“Tarım Kültürü” dendiğinde ne anlaşılıyor acaba? Tarım kitabı okumak mı yoksa etnografik bazda tarihsel bir çalışmaya göz atmak mı?
Oysaki tarım kültürü dendiğinde, bir bitkinin yerliliği, onun tarımsal üretimi, üretimi için izlenen iklimsel ve atmosferik döngü, o bitkinin diğer bitki ve hayvanlarla olan etkileşimi, üretim için izlenen yollar, üretim araçları, onun sofraya geliş şekli, o bitkinin yetiştiği alanlara göre farklı tatlarla değerlendirilmesi, ticarete yansıması ve tüm bu süreçte onu yetiştiren insanların o bitkiye bağlı, yıllık olarak şekillendirdikleri yaşam tarzı olarak tanımlamak gerek.
Tarım kültürünün temelinde bir bitkinin bir toprak parçasında doğal olarak yetişiyor olması ve daha sonra da Neolitik Çağla birlikte kültüre edilmesi gerekmektedir. O toprağın iklimsel özellikleri, toprak özellikleri ve üzerine binlerce yıldır insanlar ile etkileşim içinde olması tarihsel tarım kültürünün bileşenleridir. Yani iklim, bitki, insan ve tüm habitatın binlerce yıllık birlikte yürüyüşüdür bu.
Bu bakış açısıyla gözümüzü Kastamonu’ya çevirdiğimizde pancar, keten, kendir, elma, üryani, armut, siyez ve ceviz gibi ürünler bölgemizin tarihsel tarım kültürünün başlıca örneklerini oluşturur.
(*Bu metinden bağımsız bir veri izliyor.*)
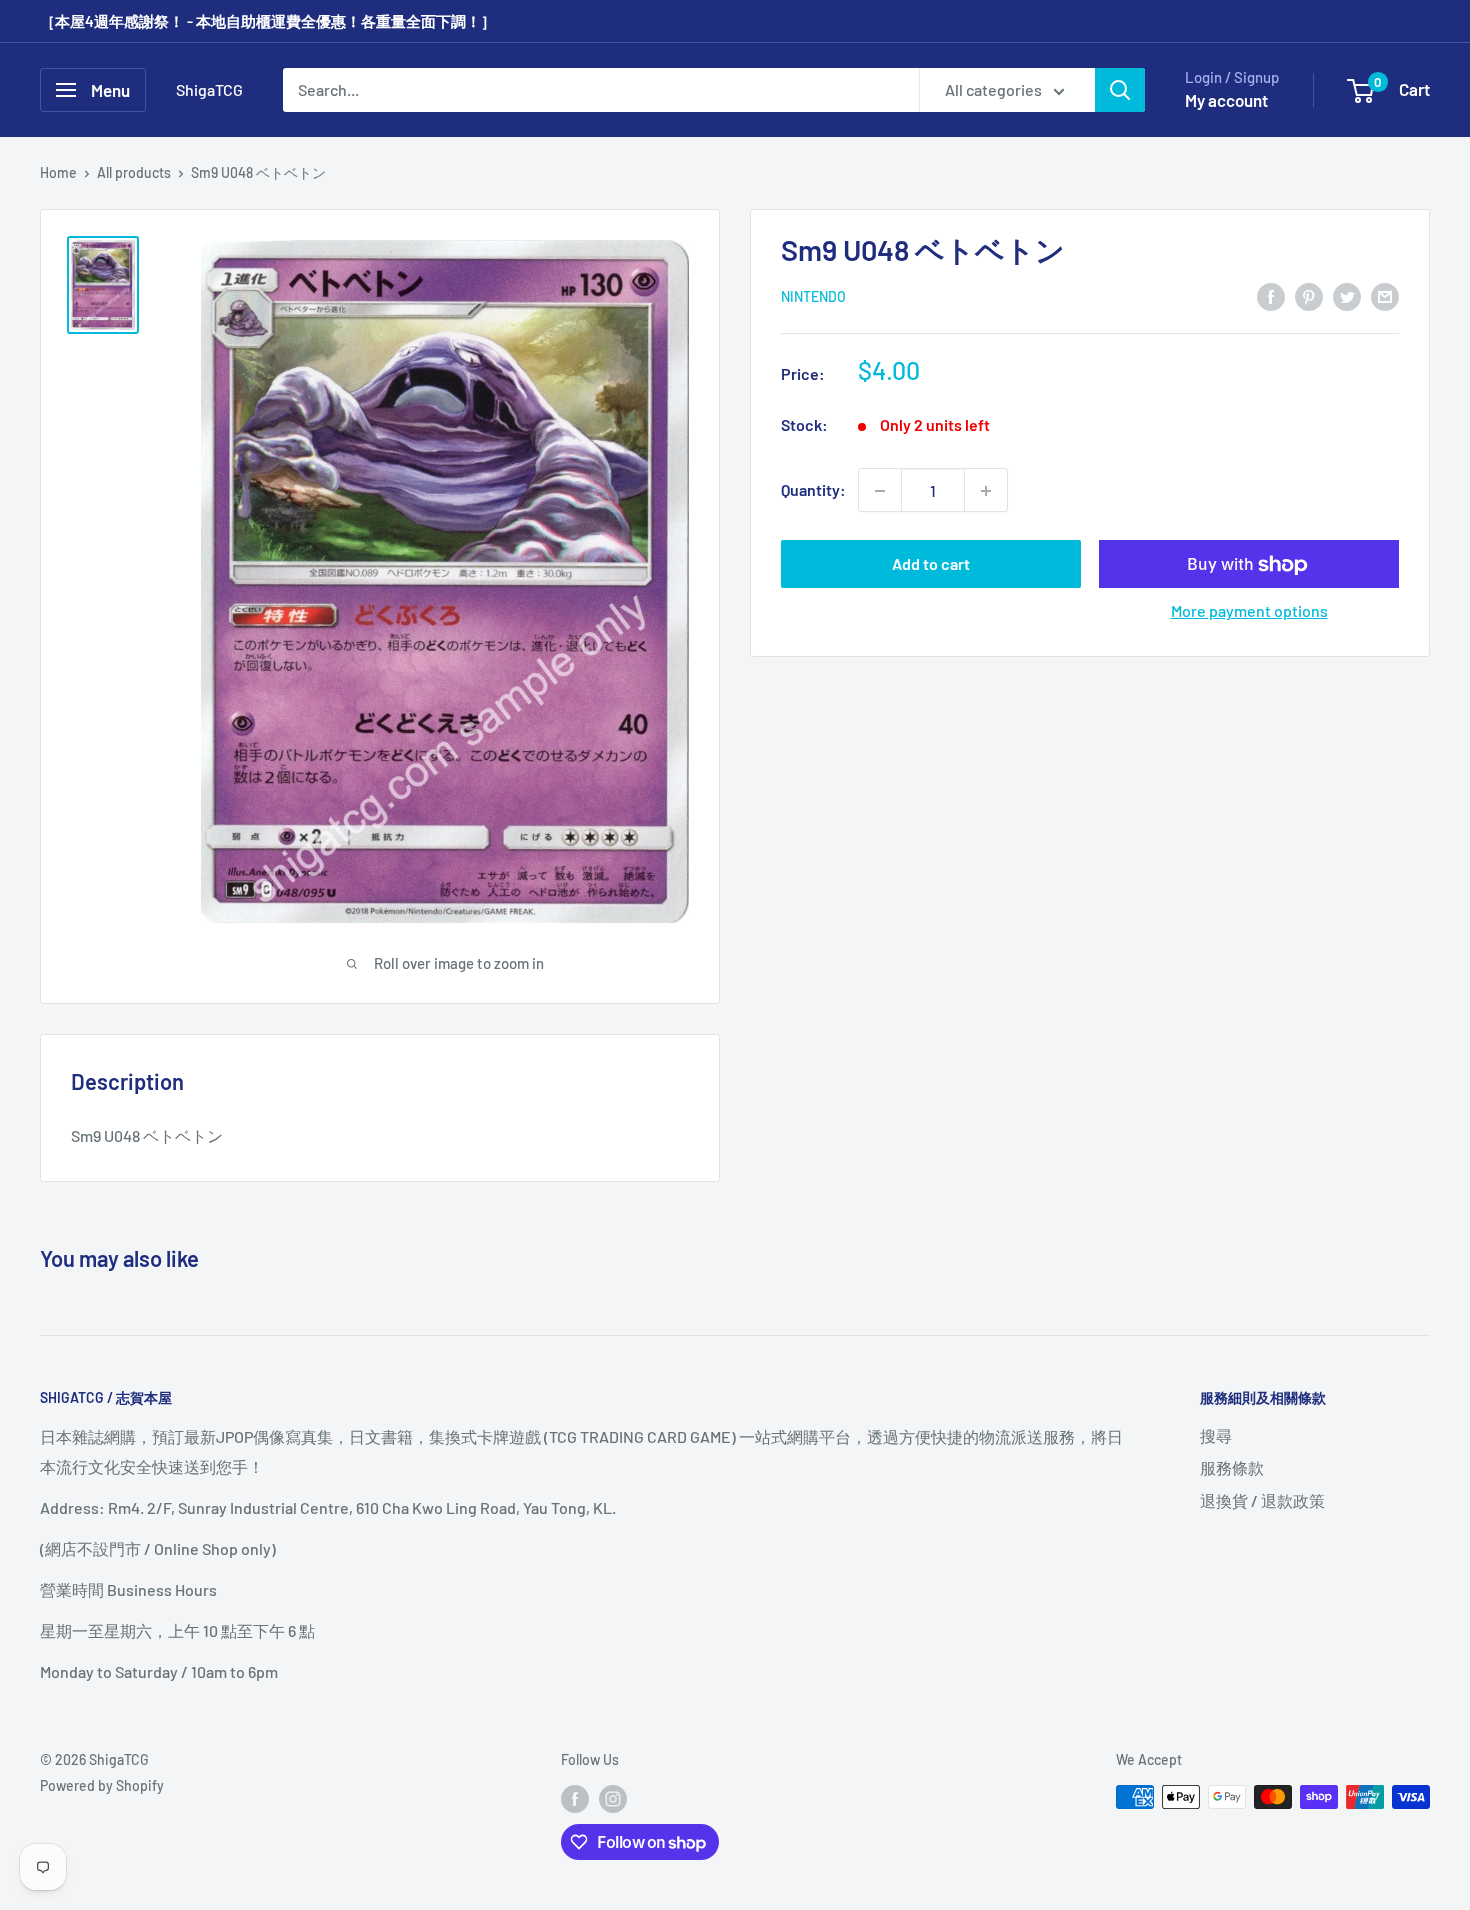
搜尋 (1216, 1435)
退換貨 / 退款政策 (1262, 1500)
Pancardan şeker üretimi yapılabildiği bilgisi dünyada 250 yıllık topraklarımızda ise 150 yıllık bir geçmişi olmasına karşın bir besin olarak yukarıda saydığımız tüm ürünler bu toprakların öz çocukları. Bu topraklardan gelen geçen herkes bunlarla doydu, bunlarla tarım yaptı hatta bunlarla tarım endüstriyel hale getirilip ekonomik girdiyi sağladılar.
O yüzden ki bizler tarihsel kayıtlara baktığımızdaister arkeoloji isterse yazılı kaynaklara baktığınızda bu tarımsal ürünlerin Kastamonu’nun yegane endüstriyel ürünleri ve bu toprakların ekonomik besleyicileri oldukları görülür.
***
İlk olarak kıyılardaki keten ekimimiz yok oldu. Neredeyse tüm Karadeniz kıyısı gibi Kastamonu’da da kıyı şeridinin en önemli bitkisiydi. Keza, endüstriyel bir ürün haline getirilemedi ancak kıyının giysi olarak fanila, iç donu ve çarşafı gibi ürünleri yapılıyordu. Tohumunda da yağ yapılıyor ki artık keten (bezir) yağı üreten hiçbir yer kalmadı. Günümüzde Sinop ve Rize bu ürünü geleneksel kullanımından faydalanarak turistik hale getirmiş durumda. Biz ise hatırlamıyoruz bile kıyılarımızda bu ürünü yetiştirip çok geniş bir alanda kullandığımızı yakın zamana kadar.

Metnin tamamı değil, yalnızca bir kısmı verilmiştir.